Copy each line below in which the word "agent" occurs.
=== Information given ===
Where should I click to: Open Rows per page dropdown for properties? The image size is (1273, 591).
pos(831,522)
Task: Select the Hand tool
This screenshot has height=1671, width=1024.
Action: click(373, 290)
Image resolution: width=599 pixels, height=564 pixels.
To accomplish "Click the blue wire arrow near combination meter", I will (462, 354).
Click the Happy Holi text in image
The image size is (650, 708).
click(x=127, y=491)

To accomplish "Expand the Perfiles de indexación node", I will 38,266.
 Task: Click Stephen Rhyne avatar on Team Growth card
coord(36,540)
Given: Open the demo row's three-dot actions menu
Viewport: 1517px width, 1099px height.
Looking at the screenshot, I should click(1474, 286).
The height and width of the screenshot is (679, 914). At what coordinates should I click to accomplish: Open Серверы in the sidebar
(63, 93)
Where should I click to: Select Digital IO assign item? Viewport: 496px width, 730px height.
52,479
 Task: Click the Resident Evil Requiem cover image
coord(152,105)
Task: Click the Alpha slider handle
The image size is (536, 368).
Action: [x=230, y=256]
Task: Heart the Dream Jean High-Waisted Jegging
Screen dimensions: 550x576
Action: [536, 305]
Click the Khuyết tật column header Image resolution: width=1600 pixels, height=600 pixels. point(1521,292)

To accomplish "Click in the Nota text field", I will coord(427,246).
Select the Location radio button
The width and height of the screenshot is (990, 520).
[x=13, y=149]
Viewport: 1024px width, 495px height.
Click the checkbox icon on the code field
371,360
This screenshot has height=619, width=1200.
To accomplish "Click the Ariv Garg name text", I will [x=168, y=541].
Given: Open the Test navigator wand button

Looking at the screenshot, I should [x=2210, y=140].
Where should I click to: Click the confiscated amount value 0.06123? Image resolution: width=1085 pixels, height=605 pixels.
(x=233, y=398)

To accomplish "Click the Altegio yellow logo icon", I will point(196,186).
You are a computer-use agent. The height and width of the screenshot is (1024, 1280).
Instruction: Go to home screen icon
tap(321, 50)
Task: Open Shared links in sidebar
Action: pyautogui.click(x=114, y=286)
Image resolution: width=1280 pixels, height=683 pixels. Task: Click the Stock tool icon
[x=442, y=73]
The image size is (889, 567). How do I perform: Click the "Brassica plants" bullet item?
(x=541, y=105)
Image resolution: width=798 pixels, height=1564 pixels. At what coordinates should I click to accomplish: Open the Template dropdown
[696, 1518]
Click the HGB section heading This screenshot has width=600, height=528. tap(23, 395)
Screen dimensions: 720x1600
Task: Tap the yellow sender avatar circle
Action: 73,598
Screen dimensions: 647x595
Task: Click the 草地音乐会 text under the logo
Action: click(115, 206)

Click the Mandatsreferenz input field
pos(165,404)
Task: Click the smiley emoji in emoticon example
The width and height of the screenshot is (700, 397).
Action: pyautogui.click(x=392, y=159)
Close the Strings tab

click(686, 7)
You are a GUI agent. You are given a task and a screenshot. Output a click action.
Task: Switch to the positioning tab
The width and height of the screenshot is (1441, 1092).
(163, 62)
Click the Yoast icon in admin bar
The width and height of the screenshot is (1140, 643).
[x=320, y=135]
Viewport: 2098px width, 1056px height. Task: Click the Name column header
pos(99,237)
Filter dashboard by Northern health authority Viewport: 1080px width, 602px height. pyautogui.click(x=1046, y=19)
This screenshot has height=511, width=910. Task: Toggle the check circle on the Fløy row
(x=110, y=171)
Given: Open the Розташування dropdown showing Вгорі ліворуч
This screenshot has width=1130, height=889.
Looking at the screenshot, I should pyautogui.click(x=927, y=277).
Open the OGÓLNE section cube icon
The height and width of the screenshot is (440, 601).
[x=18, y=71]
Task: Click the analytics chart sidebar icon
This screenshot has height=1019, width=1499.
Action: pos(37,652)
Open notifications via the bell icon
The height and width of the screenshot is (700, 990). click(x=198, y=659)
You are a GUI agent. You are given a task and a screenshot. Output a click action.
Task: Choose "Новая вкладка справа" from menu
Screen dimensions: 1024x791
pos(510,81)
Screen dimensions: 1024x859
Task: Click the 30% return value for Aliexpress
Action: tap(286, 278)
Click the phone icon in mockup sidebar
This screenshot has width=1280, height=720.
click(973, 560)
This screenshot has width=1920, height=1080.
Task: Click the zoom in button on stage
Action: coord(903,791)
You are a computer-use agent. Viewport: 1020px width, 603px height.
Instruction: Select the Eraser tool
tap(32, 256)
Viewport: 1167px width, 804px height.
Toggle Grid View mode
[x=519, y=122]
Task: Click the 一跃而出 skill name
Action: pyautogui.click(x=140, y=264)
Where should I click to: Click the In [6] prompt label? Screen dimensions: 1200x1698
===
## Reply:
You are a computer-use agent. The height and width of the screenshot is (1024, 1280).
You are a GUI agent. You are given a task and a screenshot. Output a click action.
You are a GUI agent. You are given a task and a screenshot. Output a click action.
You are a computer-use agent. Viewport: 1020px width, 603px height.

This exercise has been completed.